Anne Fremantle stood as a Labour Party candidate in the 1935 UK general election, challenging Alfred Duff Cooper's safe Conservative seat of Westminster St George's, and managed not to lose her deposit.

At the start of the war, she worked in London as an ambulance driver and BBC broadcaster. For the safety of her children, she moved to the United States, working in the British Embassy in Washington. She stayed in the US after the war, taking American citizenship, and converting to Roman Catholicism. The couple lived in New York, but increasingly spent time each year in Paris and Mexico, where Christopher Fremantle lectured to other followers of Gurdjieff. Eventually they bought property in Mexico. After her husband's death, Anne Fremantle returned to live in London, and died there on 26 December 2002, at the age of 93.

==Works==
- A Treasury of Early Christianity, New York: Viking Press, 1930.
- George Eliot, London: Duckworth, 1933.
- Desert calling; the life of Charles de Foucauld, New York: Henry Holt, 1949.
- (with Bryan Holme) Europe, a journey with pictures, Studio Publications, in association with Thomas Y. Crowell Co., 1953
- Christian Conversation: Catholic Thought for Every Day of the Year, New York: Stephen Daye Press, 1953.
- The age of belief: the medieval philosophers, New York: New American Library, 1954
- The Protestant mystics, Boston: Little, Brown, 1954
- (ed.) The Papal encyclicals in their historical context.
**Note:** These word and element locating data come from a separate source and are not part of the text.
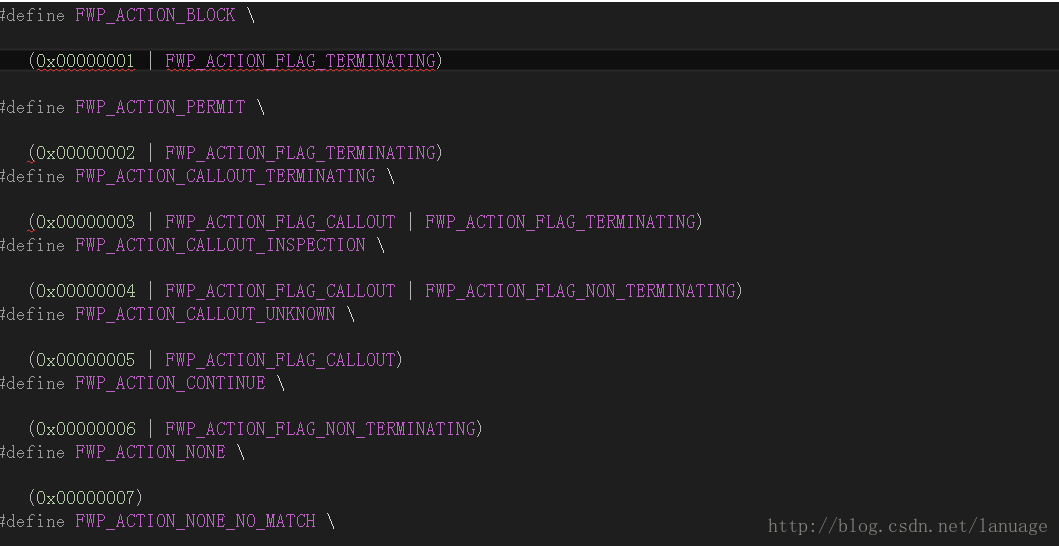Viewport: 1059px width, 546px height.
Task: Click FWP_ACTION_CALLOUT_INSPECTION macro name
Action: click(220, 245)
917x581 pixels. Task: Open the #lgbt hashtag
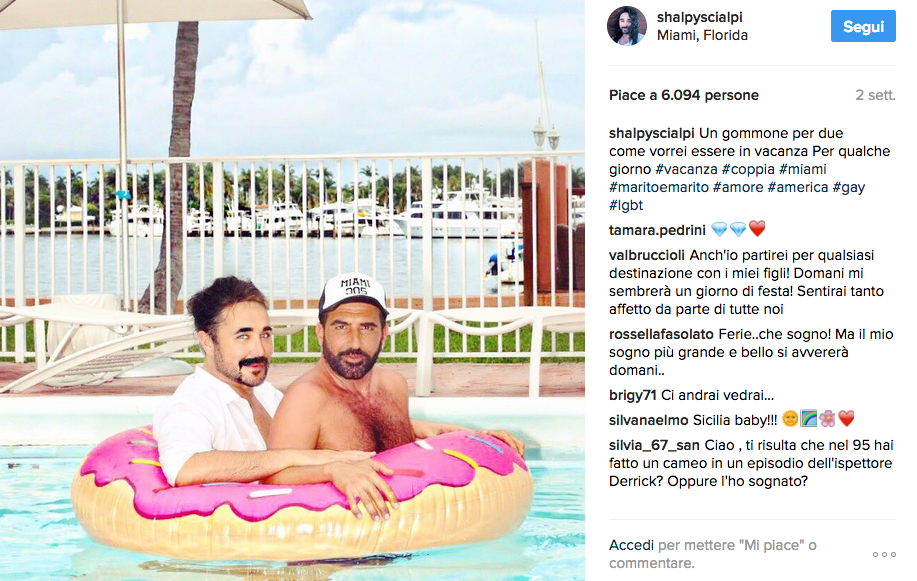(x=626, y=205)

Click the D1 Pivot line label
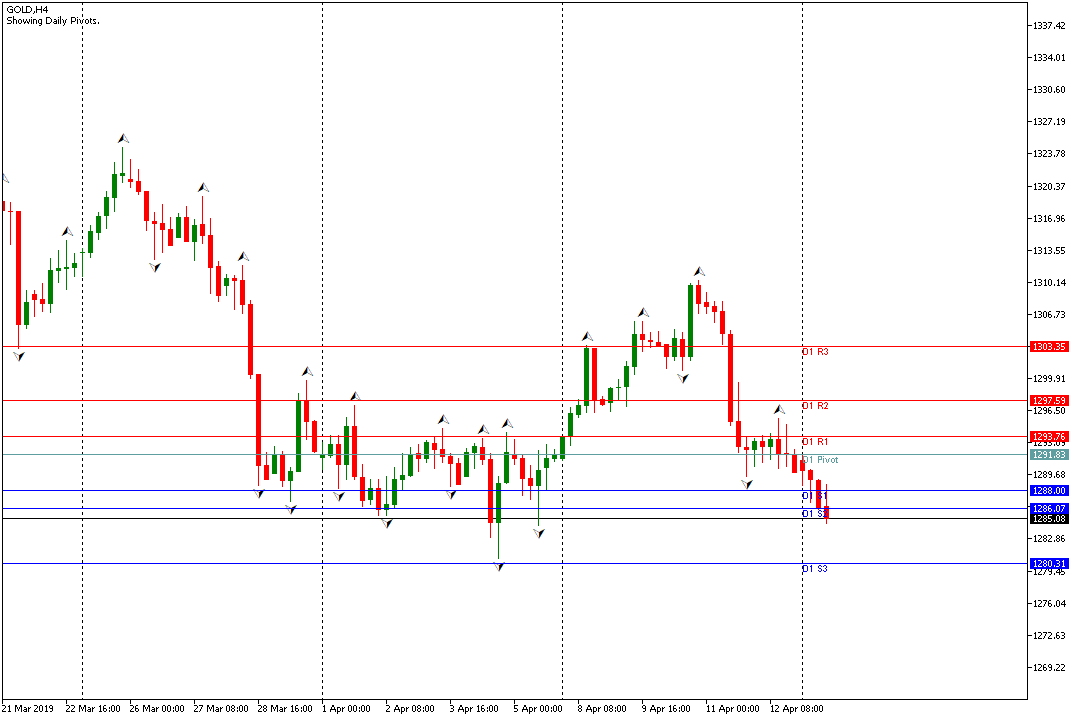click(x=820, y=460)
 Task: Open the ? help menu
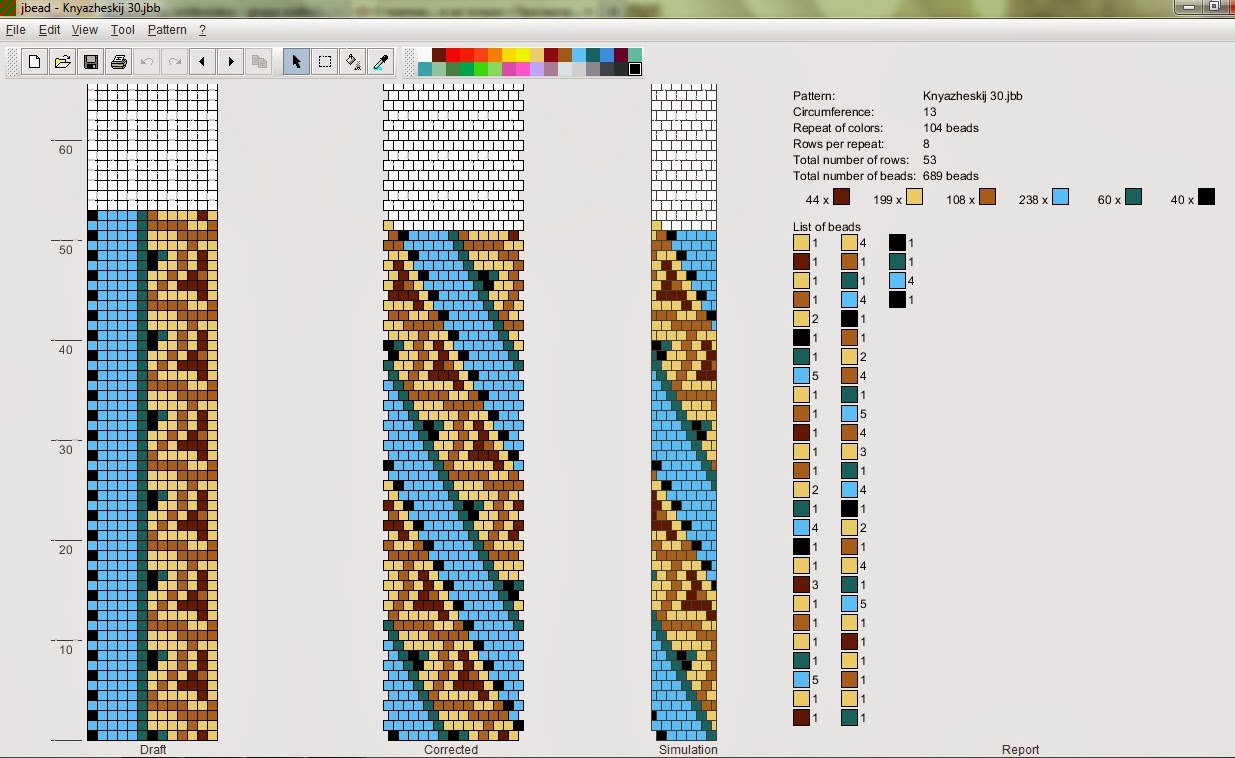(202, 30)
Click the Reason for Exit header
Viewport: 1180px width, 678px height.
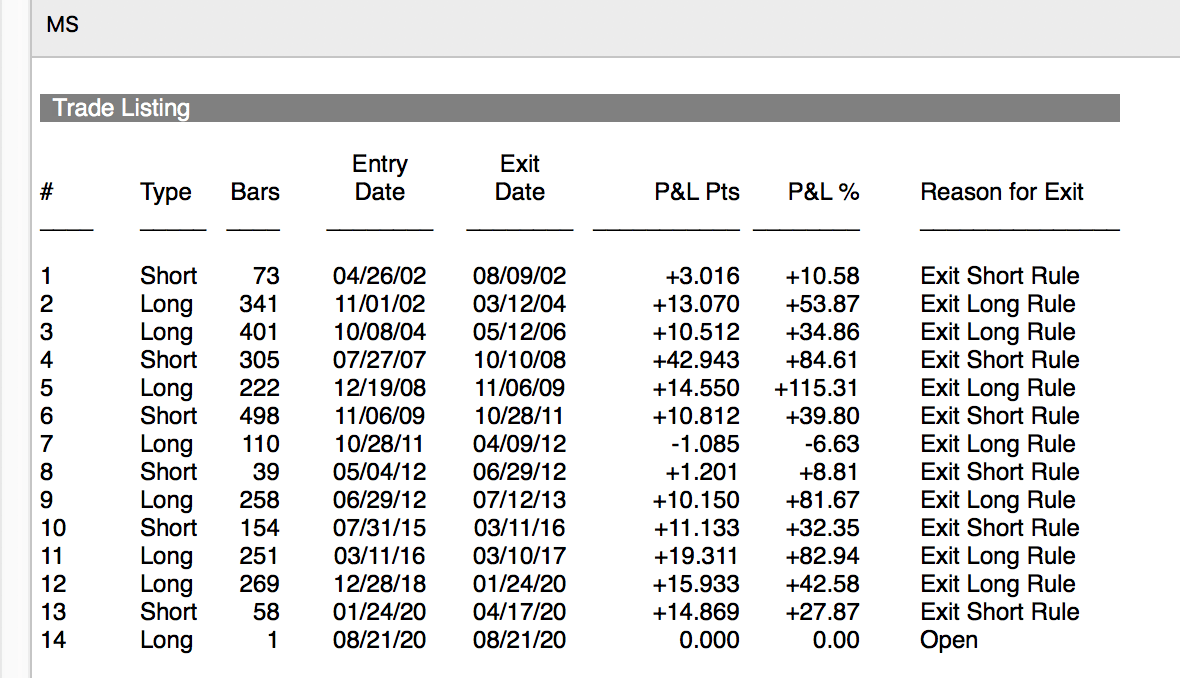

New York: New American Library, 1956. With an introduction by Gustave Weigel.
- This little band of prophets: the British Fabians, New York: New American Library, 1959.
- (ed.) The Social Teachings of the Church, New York: New American Library, 1963.
- Age of faith, New York: Time, Inc., 1965
- Pilgrimage to people, New York: McKay, 1968.
- Three-cornered heart, New York: Curist Books, 1970.
- Woman's way to God, New York: St Martin's Press, 1977.
- (ed.) Latin-American literature today, New York: New American Library, 1977.
- Saints alive! The lives of thirteen heroic saints, New York: Doubleday, 1978.